Disclaimer: This story is based on characters and situations created and owned by Lucy Maud Montgomery and her heirs, and various publishers, including but not limited to Scholastic Inc., and Bantam Books. No money is being made and no copyright infringement is intended. Only the few characters you do not recognize belong to me. I have taken the most liberties, out of necessity, with the Blythe family, and have striven to keep everyone else strictly in character as dictated by L.M. Montgomery. At times I will extract and build on passages from canon; all of these will be cited from the Scholastic Inc. Apple Paperbacks edition.

Review Responses: Thank you all so much for your wonderful reviews! I'm glad to know that there are others out there as interested in adding depth to Gilbert's character as I am. I tried to include as many references/occurrences from canon as I could to integrate/ground it in the Anne of Green Gables "reality"…let me know if you find any errors or sticking points.

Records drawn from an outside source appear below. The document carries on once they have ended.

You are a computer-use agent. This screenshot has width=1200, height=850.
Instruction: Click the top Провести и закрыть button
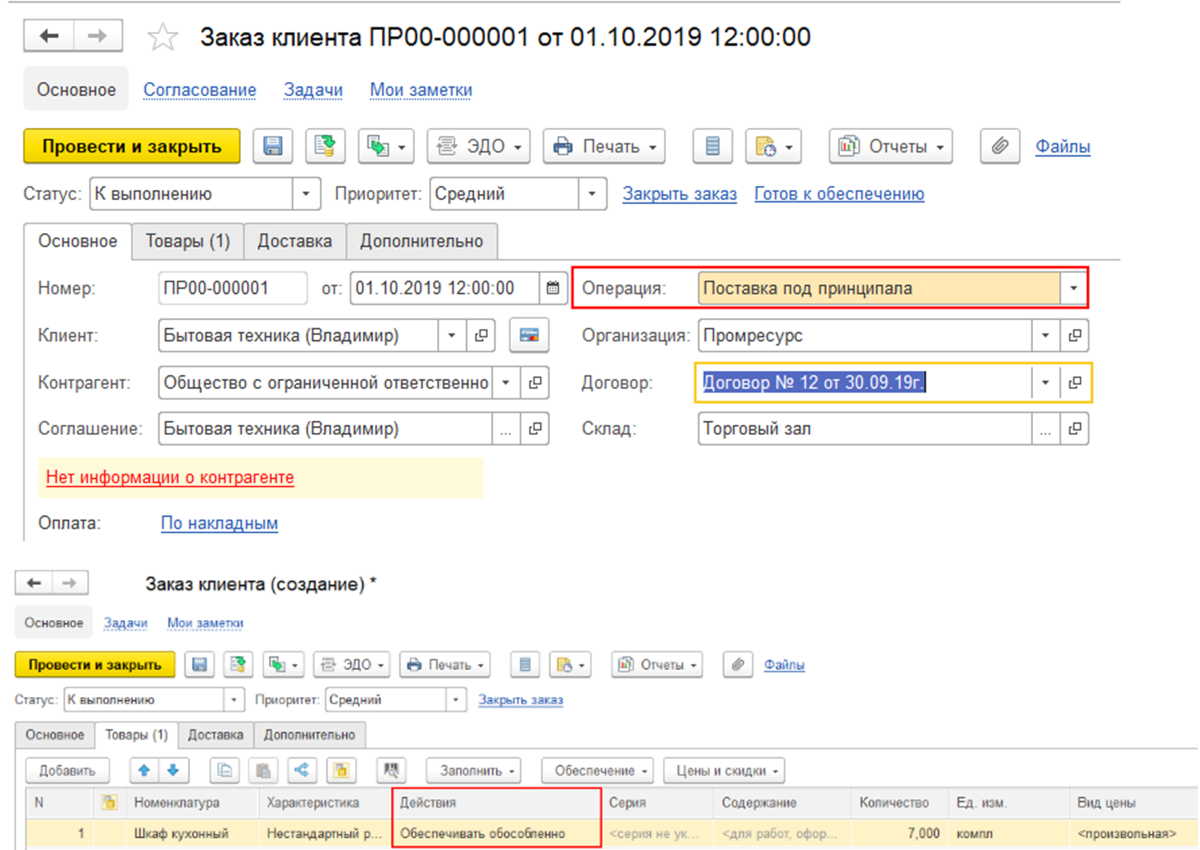click(132, 146)
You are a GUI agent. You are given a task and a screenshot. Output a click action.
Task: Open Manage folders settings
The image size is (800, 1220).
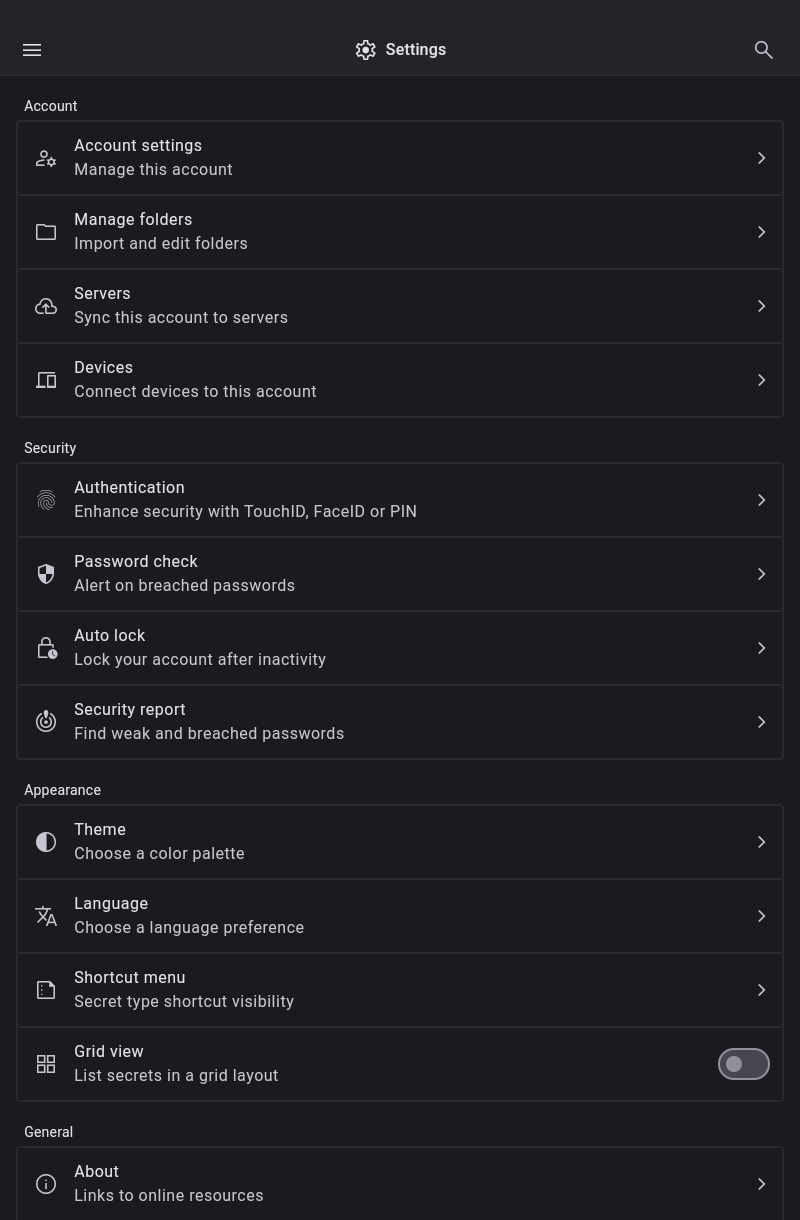pyautogui.click(x=400, y=232)
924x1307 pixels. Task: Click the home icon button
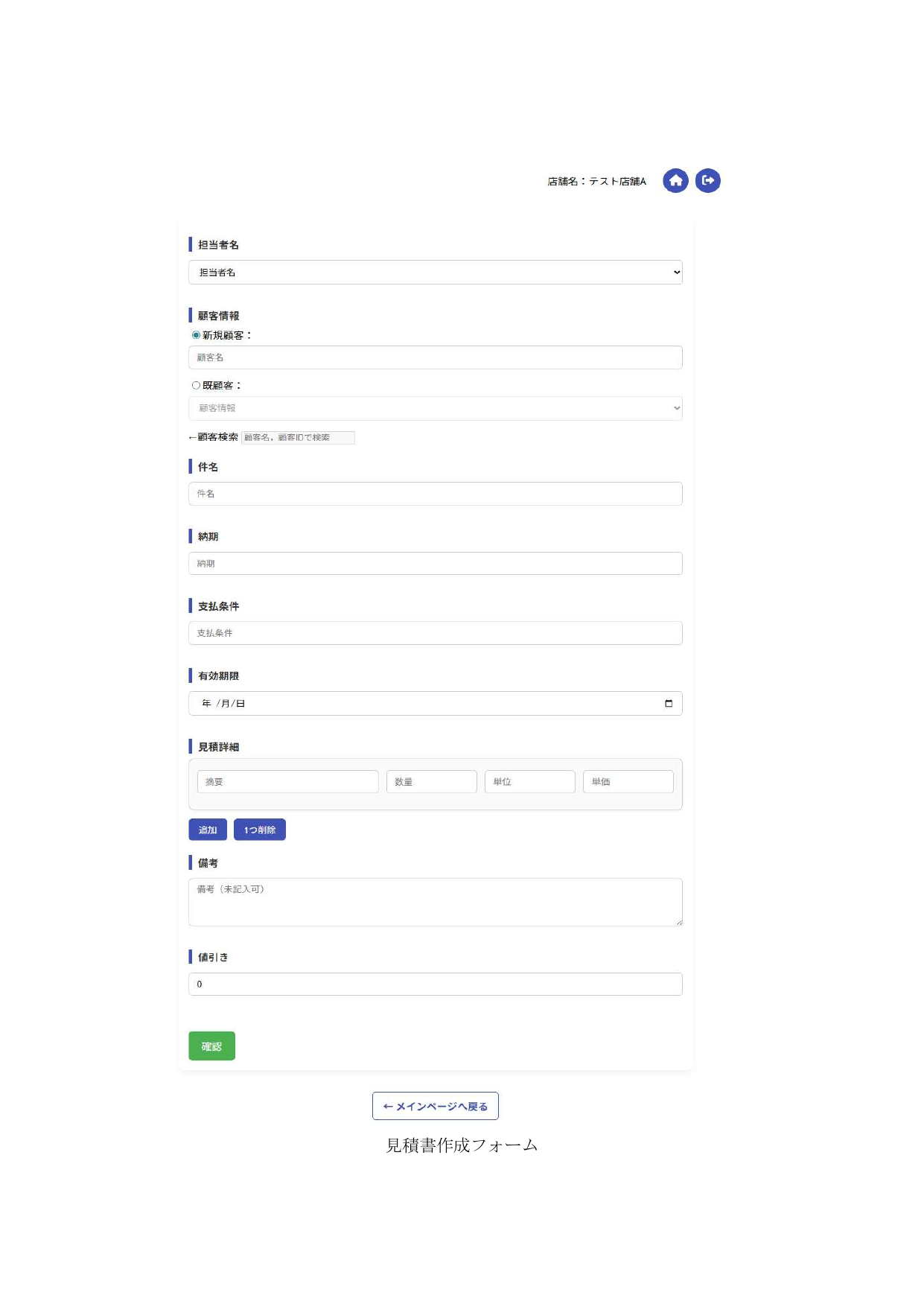click(675, 181)

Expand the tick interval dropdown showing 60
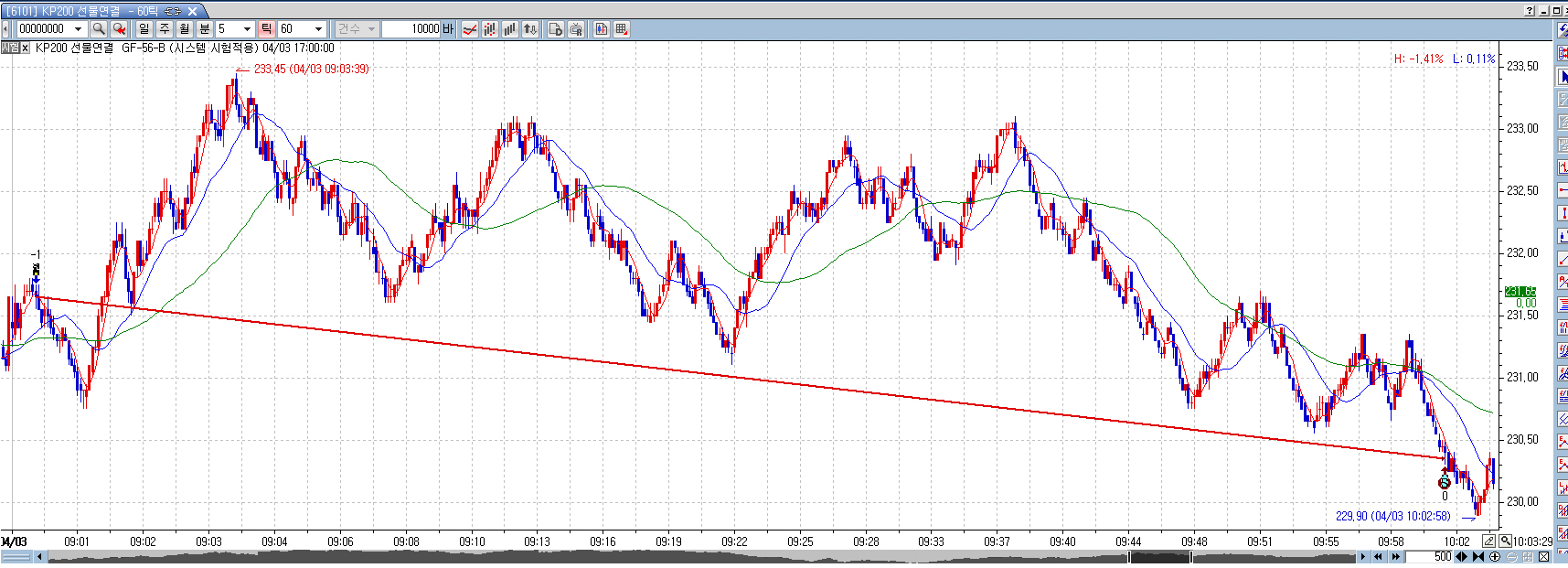(x=318, y=29)
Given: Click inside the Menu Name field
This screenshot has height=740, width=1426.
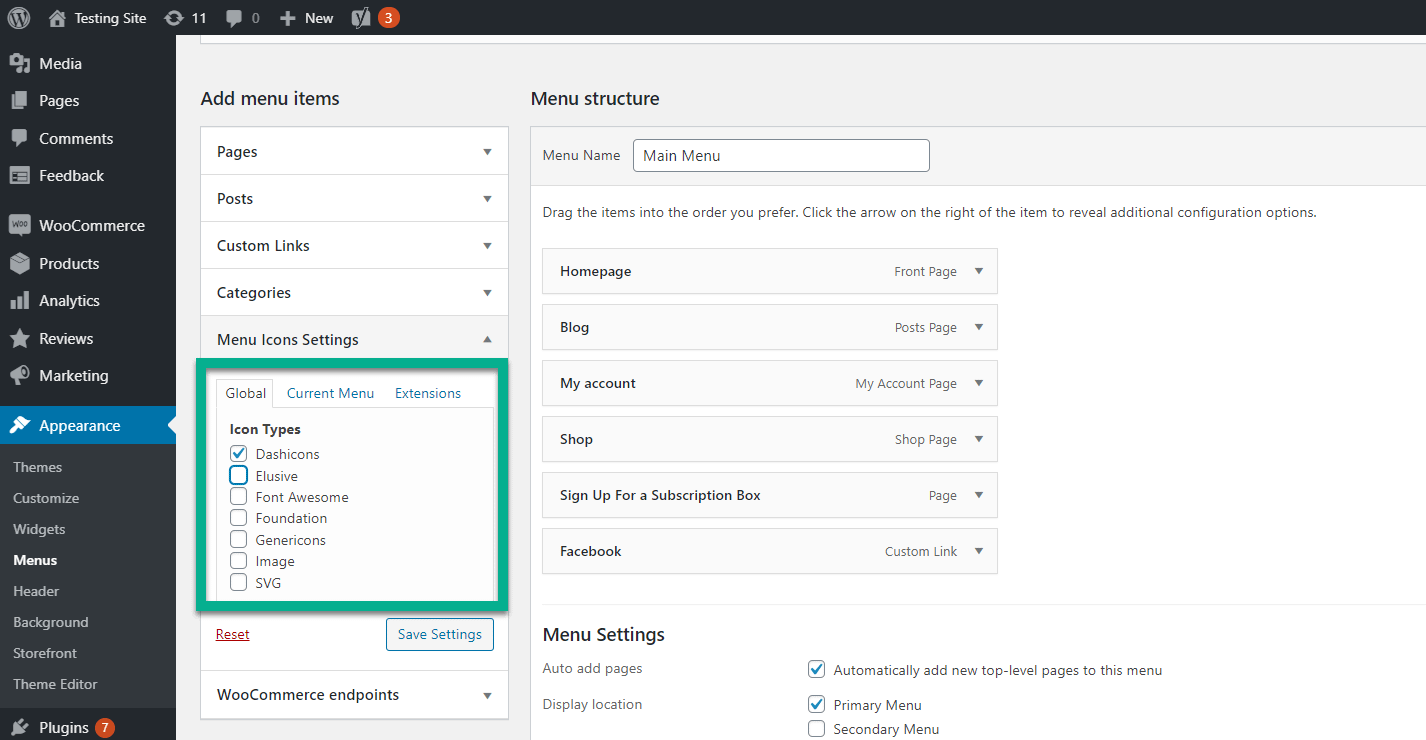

*Someone Out There Cares – Thanks for the citation suggestion…I revised the last chapter with asterisks and will use them for subsequent chapters. It's definitely less distracting.

*Una Meredith – I hadn't thought of the John/Cecilia Meredith/Blythe parallel until you pointed it out! Wow. Maybe I've internalized L.M. Montgomery even more thoroughly, deeply and *subconsciously* than I thought. Once I hit on the name Cecilia nothing else sounded *right*. V. odd.

*Benrie – I'm sorry you thought the story was a bit "nothing"-ish so far; I did intend for Chapter 1 to be more background and less action. I want to establish Gilbert as a character in his own right, separate from his relationships with Anne.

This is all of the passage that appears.